--- DATASET ENTRIES ---

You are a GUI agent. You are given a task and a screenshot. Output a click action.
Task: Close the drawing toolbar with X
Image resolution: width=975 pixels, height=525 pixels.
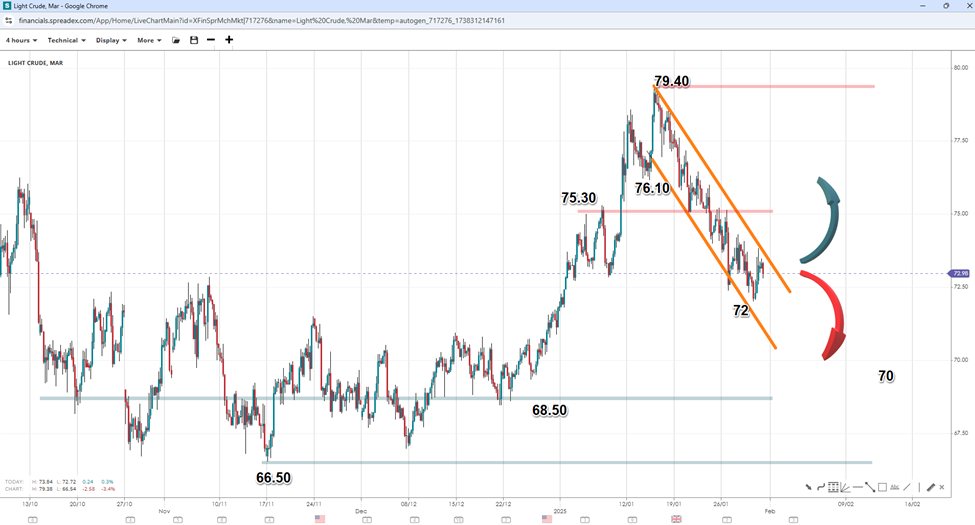point(942,487)
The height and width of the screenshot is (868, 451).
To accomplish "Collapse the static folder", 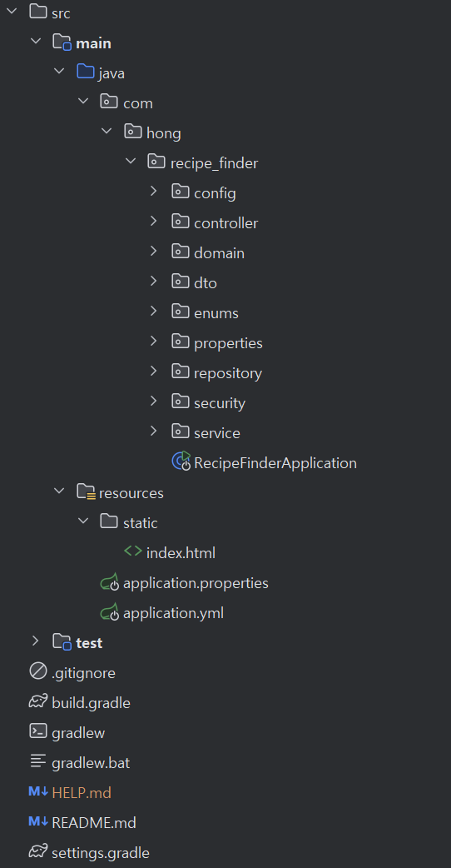I will coord(83,522).
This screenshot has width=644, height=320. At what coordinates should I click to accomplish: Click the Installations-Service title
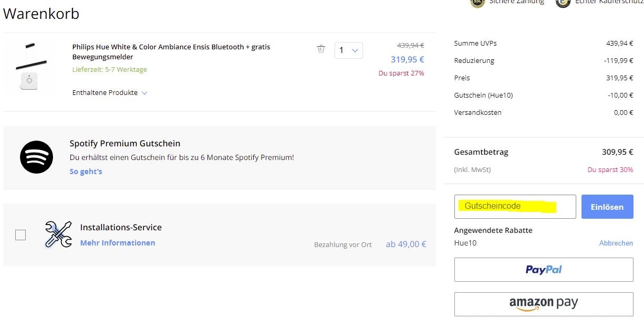pyautogui.click(x=121, y=227)
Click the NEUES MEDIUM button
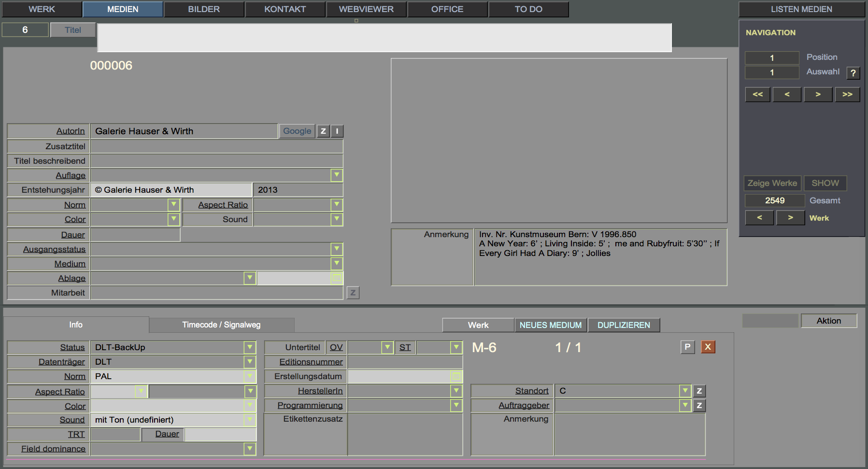 (550, 325)
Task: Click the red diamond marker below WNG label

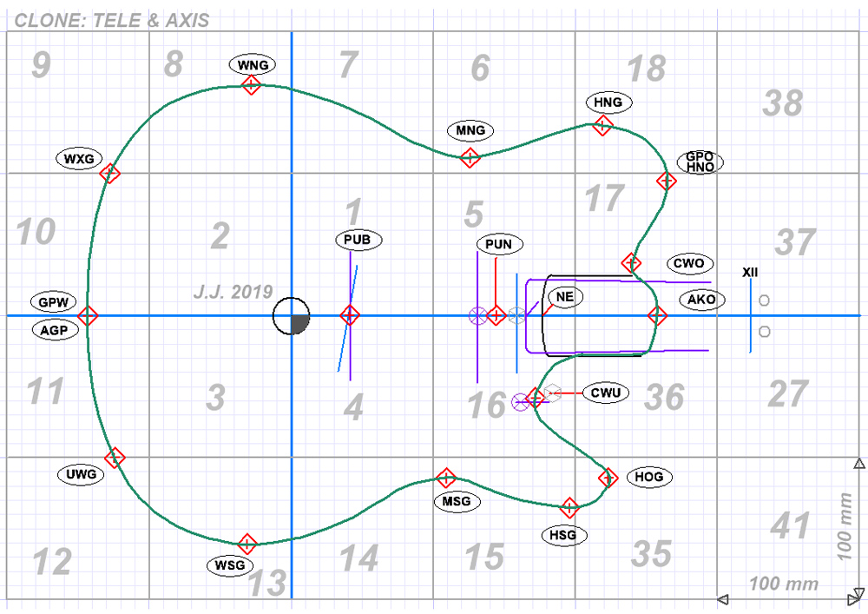Action: 251,84
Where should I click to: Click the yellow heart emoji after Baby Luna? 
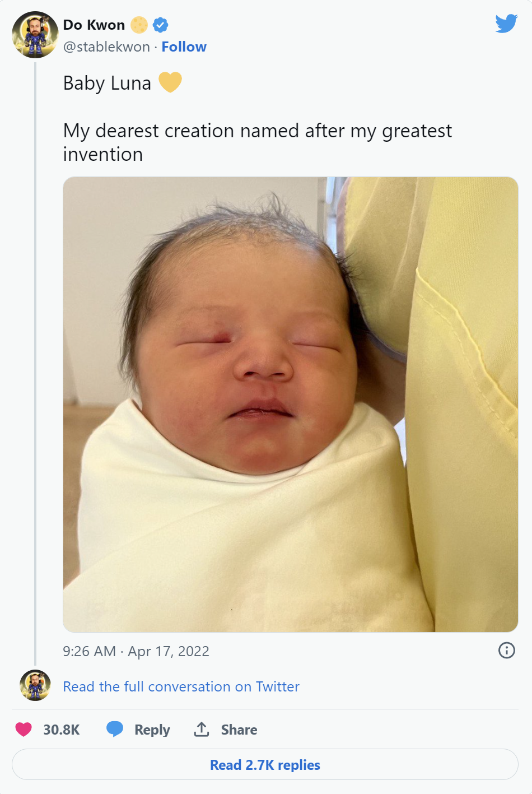coord(170,82)
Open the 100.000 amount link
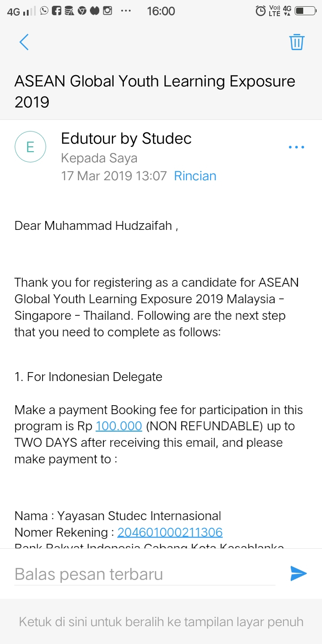Viewport: 322px width, 644px height. pos(119,426)
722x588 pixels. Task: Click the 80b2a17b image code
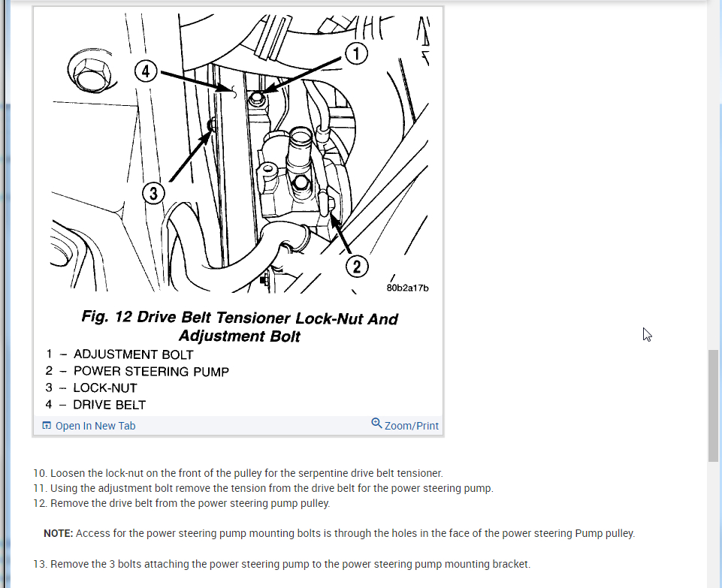click(407, 288)
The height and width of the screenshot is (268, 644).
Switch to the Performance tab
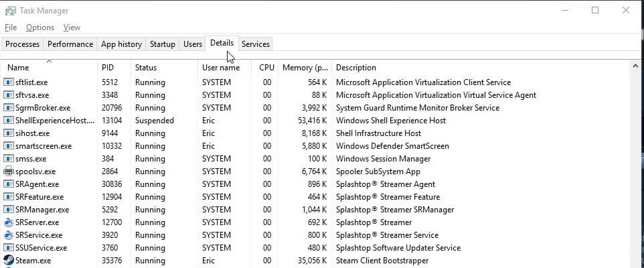(70, 44)
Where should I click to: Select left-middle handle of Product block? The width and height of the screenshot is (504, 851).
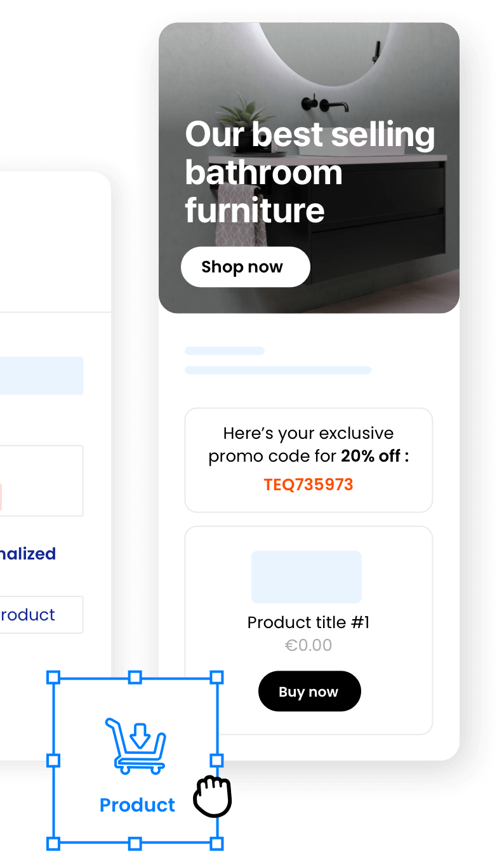53,760
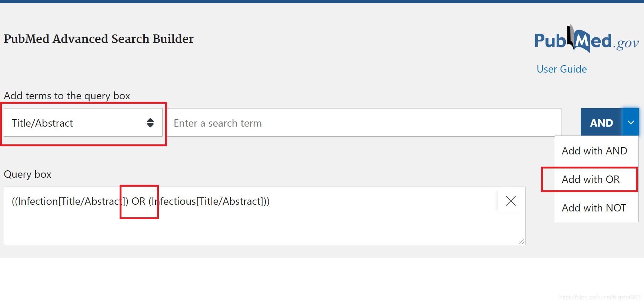This screenshot has width=644, height=304.
Task: Click the X to remove the current query
Action: 511,201
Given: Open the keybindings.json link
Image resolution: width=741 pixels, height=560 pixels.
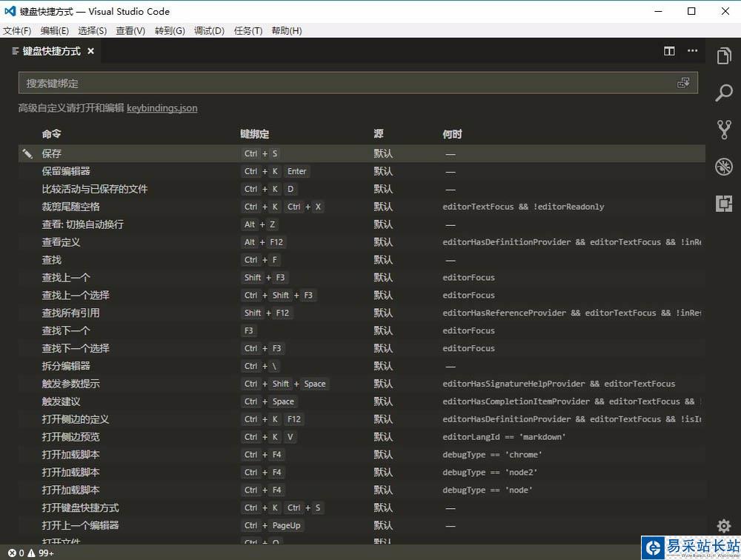Looking at the screenshot, I should [x=162, y=107].
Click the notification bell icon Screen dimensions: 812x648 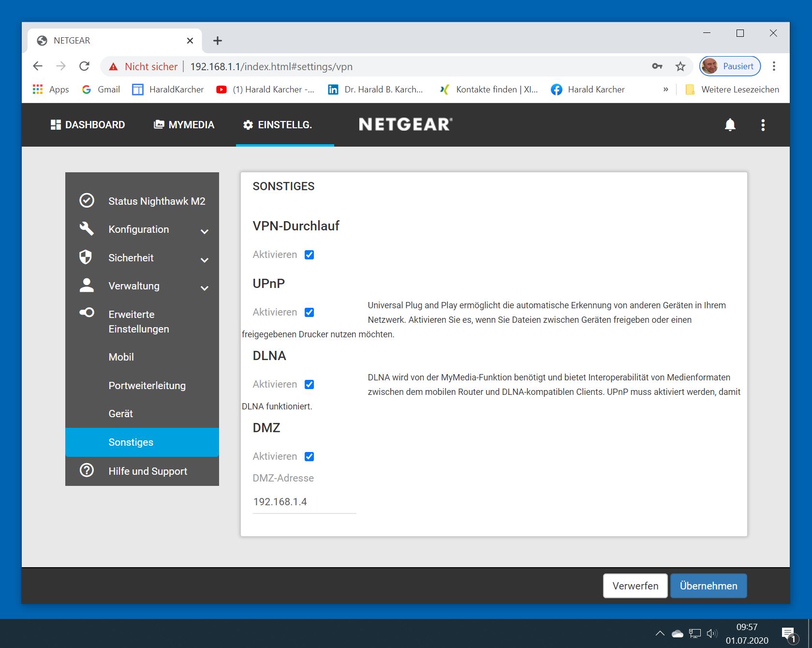click(x=730, y=125)
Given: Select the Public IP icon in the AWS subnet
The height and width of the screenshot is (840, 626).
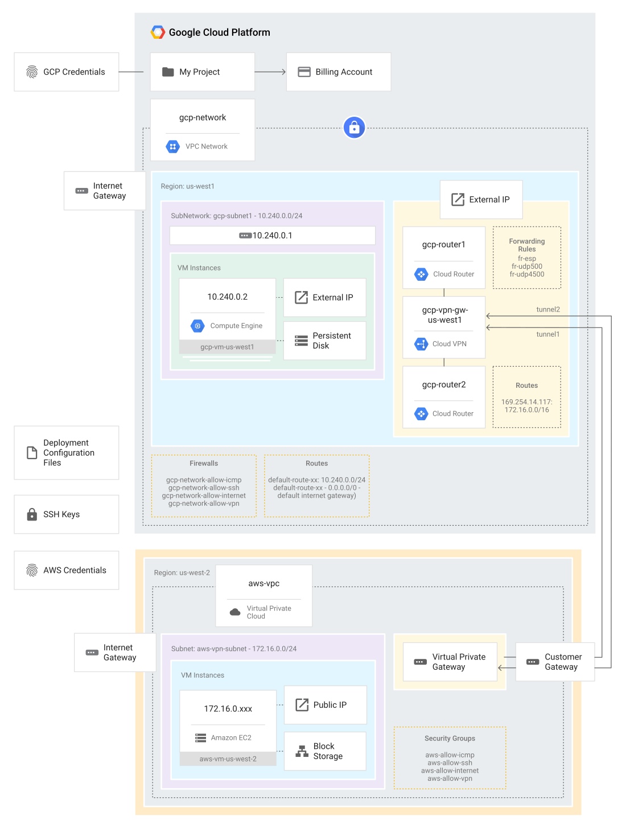Looking at the screenshot, I should (x=301, y=704).
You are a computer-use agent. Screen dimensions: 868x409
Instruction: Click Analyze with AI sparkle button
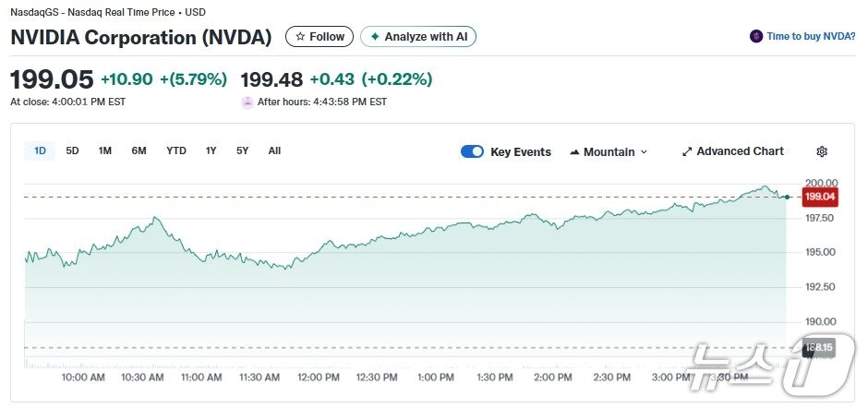(418, 37)

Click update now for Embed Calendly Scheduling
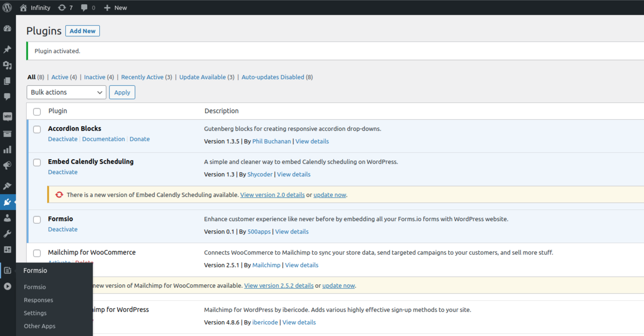pos(330,195)
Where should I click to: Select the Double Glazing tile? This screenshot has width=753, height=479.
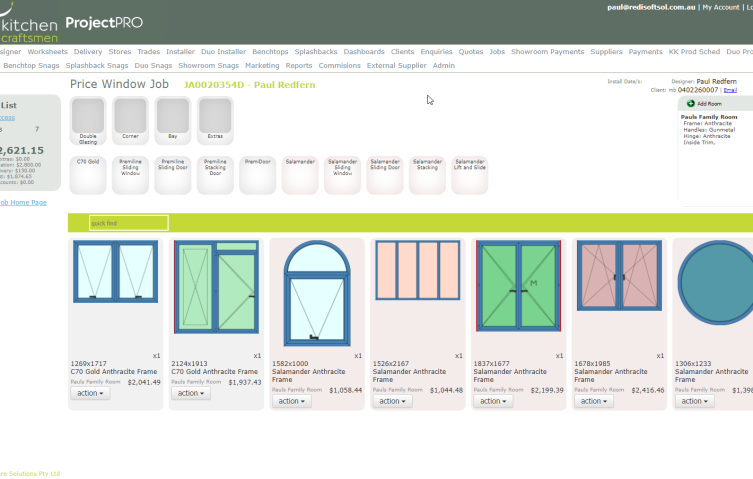[x=88, y=121]
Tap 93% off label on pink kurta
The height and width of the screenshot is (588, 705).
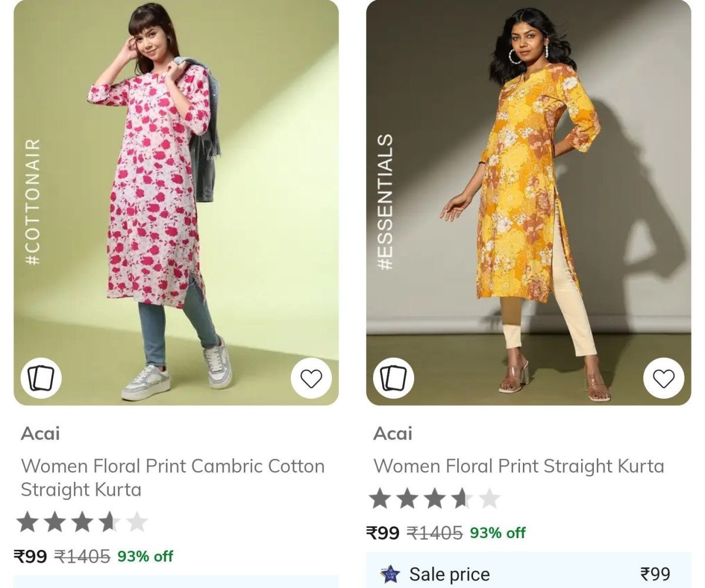[145, 556]
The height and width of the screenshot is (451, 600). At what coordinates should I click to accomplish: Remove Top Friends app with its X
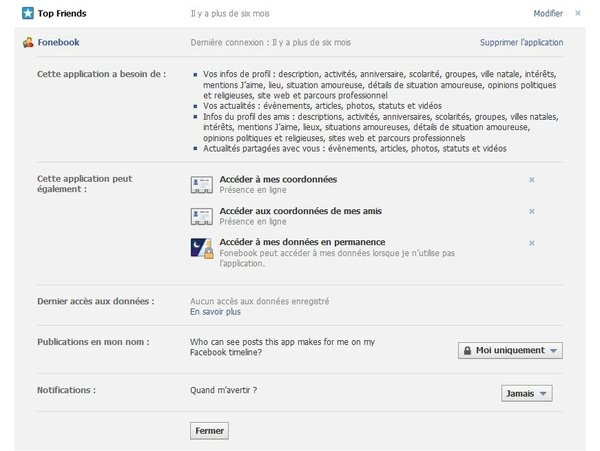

---

ACTIVITY: Scan the material above for the word "agent". Copy each line where it occurs.

ANSWER BOX:
You are a GUI agent. You are given a task and a screenshot. Output a click action.
You are a computer-use agent. Screen dimensions: 868x409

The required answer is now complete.